Ve son olarak Kudret Varlık’tan mesleki bir anı dinleyerek Sarayköy’de fotoğrafçılıkla ilgili yazımızı bitiriyoruz.

‘’ Sarayköylülerin eski Sosyal Bina diye bildiği, şimdiki Kültür Merkezi’nin olduğu yerde bir kış günü aynı zamanda asker arkadaşım olan Mehmet Aybar’ın düğünü vardı. Biz o zamanlar fotoğrafçılığın yanında isteyen kişilere orkestra da temin ediyorduk. Mehmet’le yaptığımız konuşmada orkestrayı da benim ayarlamamı istedi. Nazilli’den bir gurup vardı. O aralar o gurupla çalışıyorduk. Neyse düğün günü geldi çattı. Biz kendi hazırlığımızı yaptık, Nazilli’den gelecek müzisyen arkadaşlarımızı bekliyoruz. O zamanlar şöyle bir ritüelimiz vardı. Bu gurup öğleden sonra Nazilli’den gelir, salonda müzik aletlerini, hoparlörleri kurarlar, bir iki provadan sonra bir lokantaya gider, akşam yemeğimizi yedikten sonra salona geri gelirdik. Tabii o gün öyle olmadı. Bizim Nazillililer öğleden sonra gelmedi, akşamüstü gelmedi, hava karardı gene gelmedi. Aldı bizi bir telaş. Cep telefonu zaten yok, işyeri telefonları cevap vermiyor, düğün sahipleri şaşkın, biz tedirgin ve mahcup. Sonuçta yakın arkadaşlarımdan birinin düğünü. Ne yapacağımızı düşünürken, gene yakın arkadaşım olan rahmetli Adnan Turan’ın arabasına atlayarak Nazilli’ye yola çıktık. Kış günü hava hemen erkenden kararıyor. En geç 20:00 başlamak lazım düğüne. Yaz gecesi olsa 21:30’a kadar idare edebilirsin mevzuyu. Neyse konuya dönelim. Nazilli’ye girdik, hemen ben düğün kaydını yaptırdığım arkadaşın evine gittim. Bir baktım evde miskin miskin oturuyor. Hemen konuya girdim. Randevu defterini açtı. Meğerse benim randevuyu kurşun kalemle yazmış. Belli bir zaman geçince yazı biraz silinmiş, bunu fark etmeden yanlışlıkla aynı güne bir düğün daha yazmışlar. Şansızlığımız bizim randevunun kurşun kalemle yazılmasıydı. Şansımız ise o aldıkları düğünün iptal edilmesiydi. Zaten o yüzden evde oturuyordu. Alel acele yarım saat içinde ekibi toplayarak Sarayköy’e, düğün salonuna geldik. Biraz gergin de olsak düğünü bitirdik. Hiç o günkü kadar mahcup olduğumu hatırlamıyorum.’’

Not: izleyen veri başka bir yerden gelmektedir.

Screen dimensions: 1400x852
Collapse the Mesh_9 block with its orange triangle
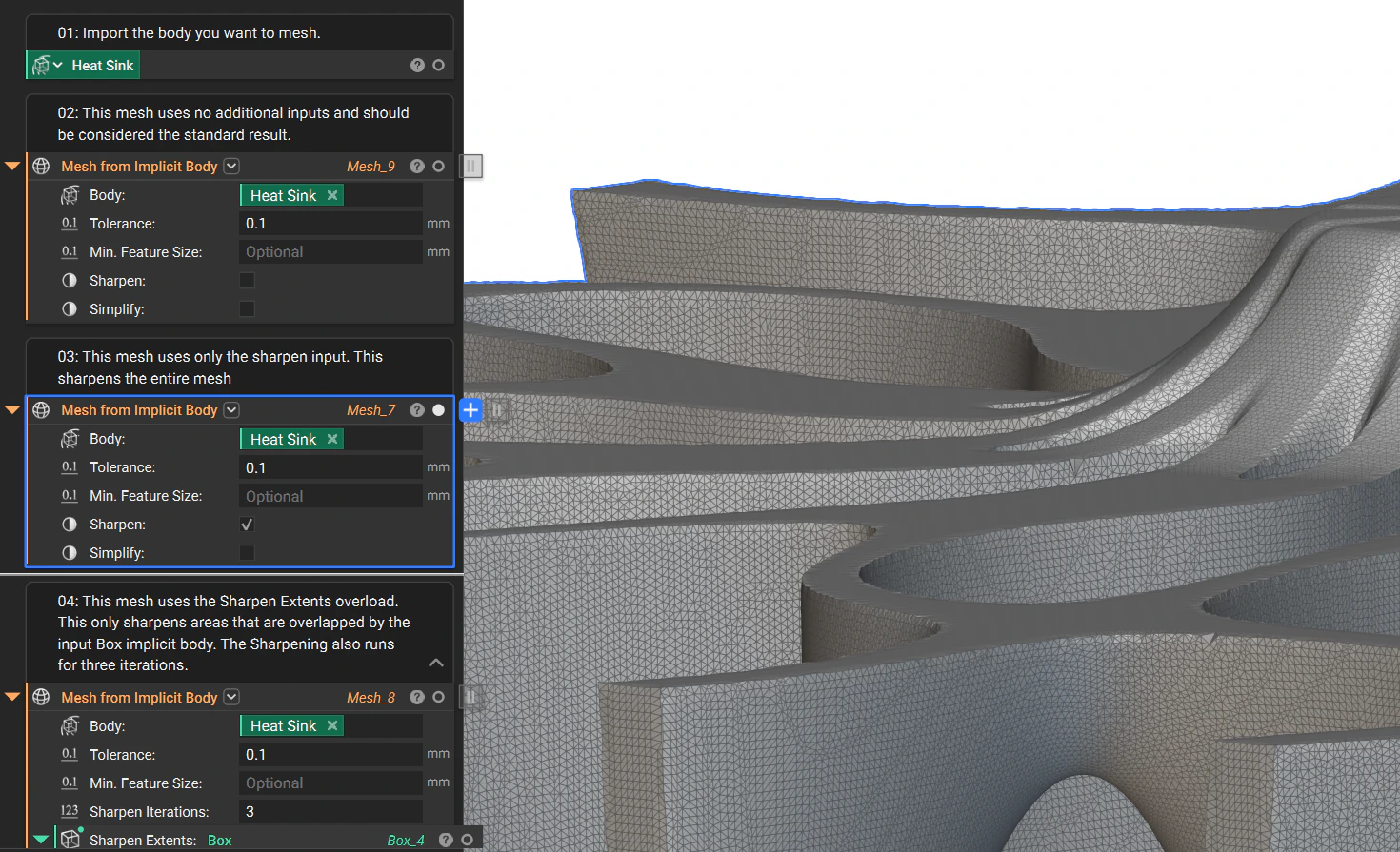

NOT 1: Bilgiler konusunda yardımcı olan değerli abilerim Kudret Varlık ve İbrahim Helvacı’ya, fotoğrafları bana ulaştıran sınıf arkadaşım Mehmet Varlık’a teşekkür ederim..

NOT 2: İlk dört fotoğraf Varlık ailesinin aile albümünden alınmıştır. Nikah merasiminin olduğu fotoğraftaki diğer kişiler ise Rıfat Çomakoğlu, İbrahim Kocatürk ve Nevzat Gürler'dir. Son fotoğraf ise yakınlarda hayata gözlerine yuman fotoğrafçı Reşat Tekin'e aittir.